WHAT IS EXPECTED:
The answer must be the full data, restated word for word, with no pictures in it.

───── DATA TO PROCESS

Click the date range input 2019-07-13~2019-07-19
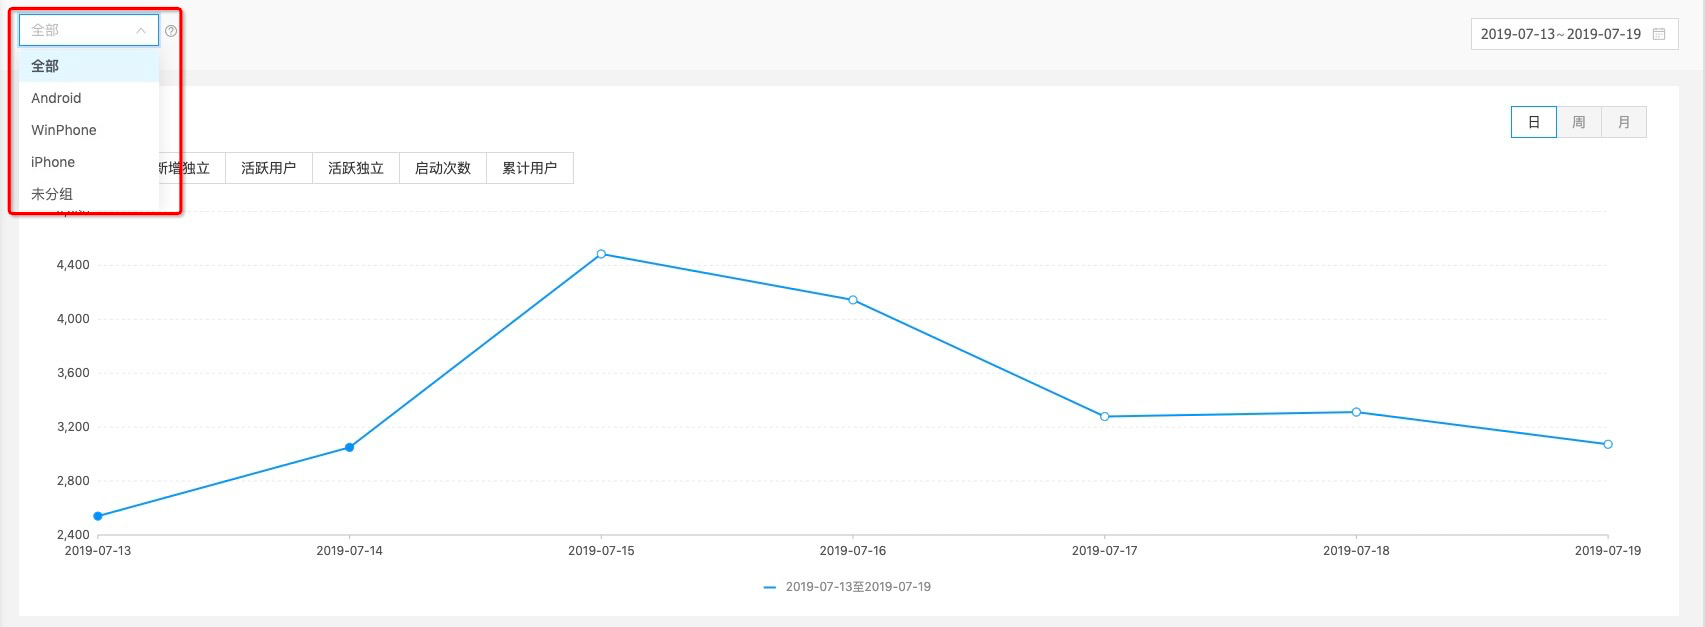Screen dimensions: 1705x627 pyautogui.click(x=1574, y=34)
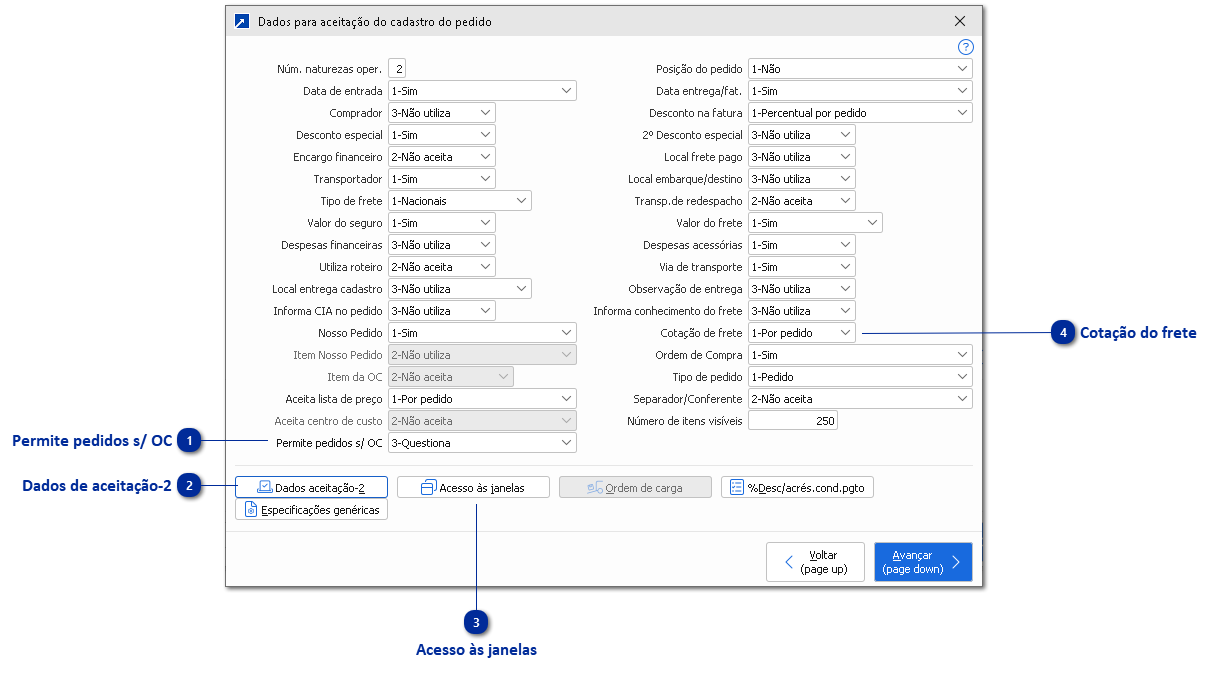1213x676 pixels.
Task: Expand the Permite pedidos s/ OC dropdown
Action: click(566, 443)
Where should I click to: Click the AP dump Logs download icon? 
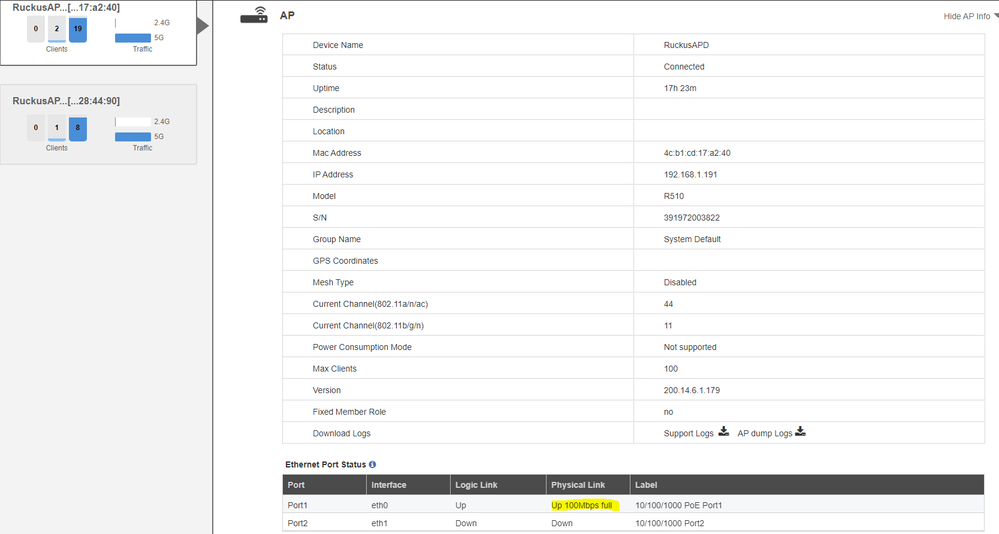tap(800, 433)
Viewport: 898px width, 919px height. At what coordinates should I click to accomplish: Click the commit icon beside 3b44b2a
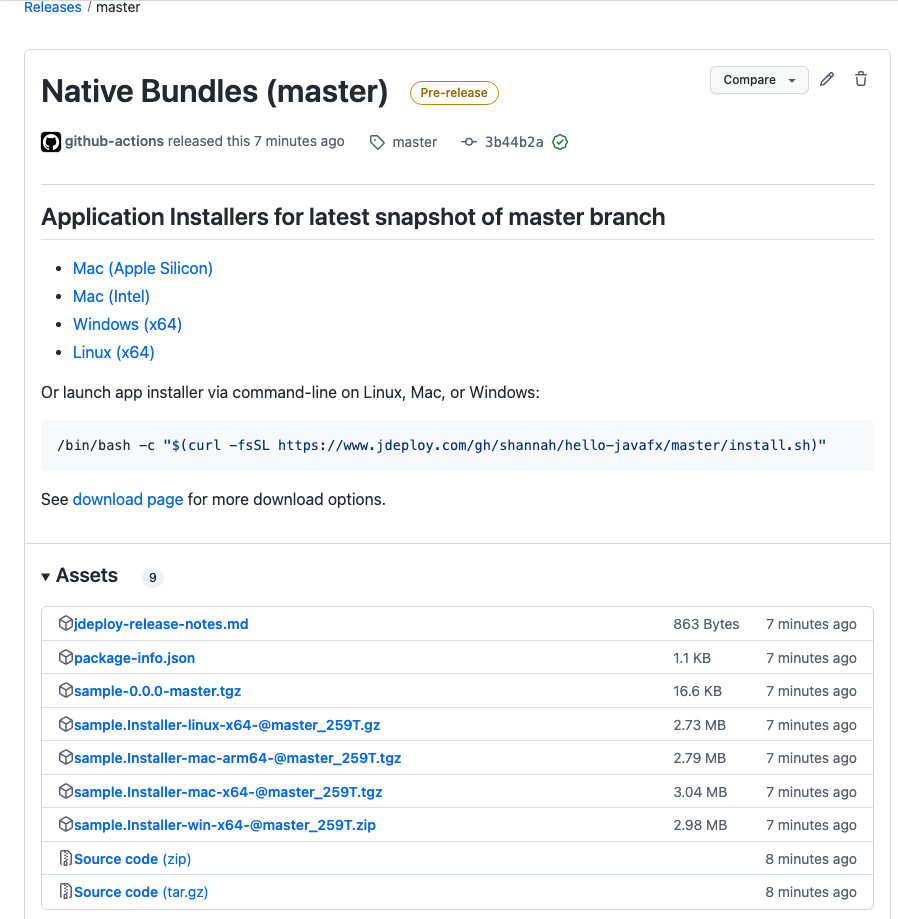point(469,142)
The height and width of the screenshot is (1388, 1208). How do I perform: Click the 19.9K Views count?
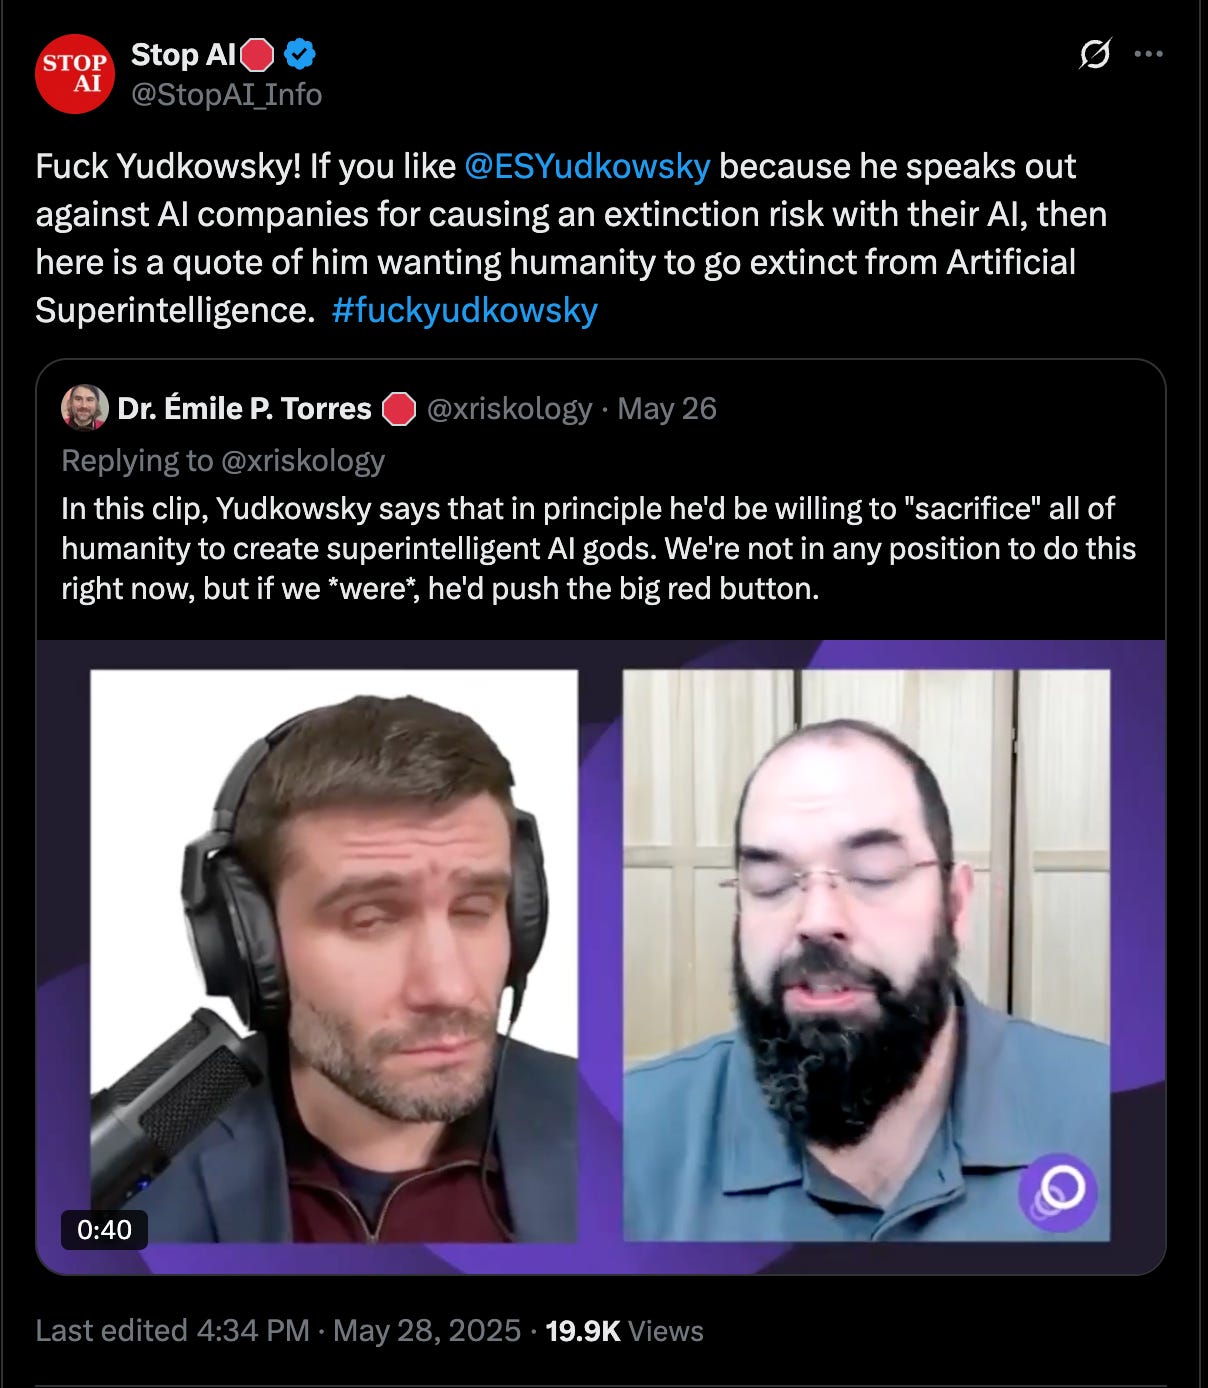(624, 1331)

──────────

EXERCISE ANSWER:
Click the date range input 2019-07-13~2019-07-19
Screen dimensions: 1705x627 pyautogui.click(x=1574, y=34)
1213x676 pixels.
Task: Expand the Permite pedidos s/ OC dropdown
Action: click(566, 443)
Where should I click to: Click the AP dump Logs download icon? 
tap(800, 433)
Viewport: 898px width, 919px height. At what coordinates should I click to accomplish: Click the commit icon beside 3b44b2a
point(469,142)
The height and width of the screenshot is (1388, 1208). How do I perform: Click the 19.9K Views count?
(624, 1331)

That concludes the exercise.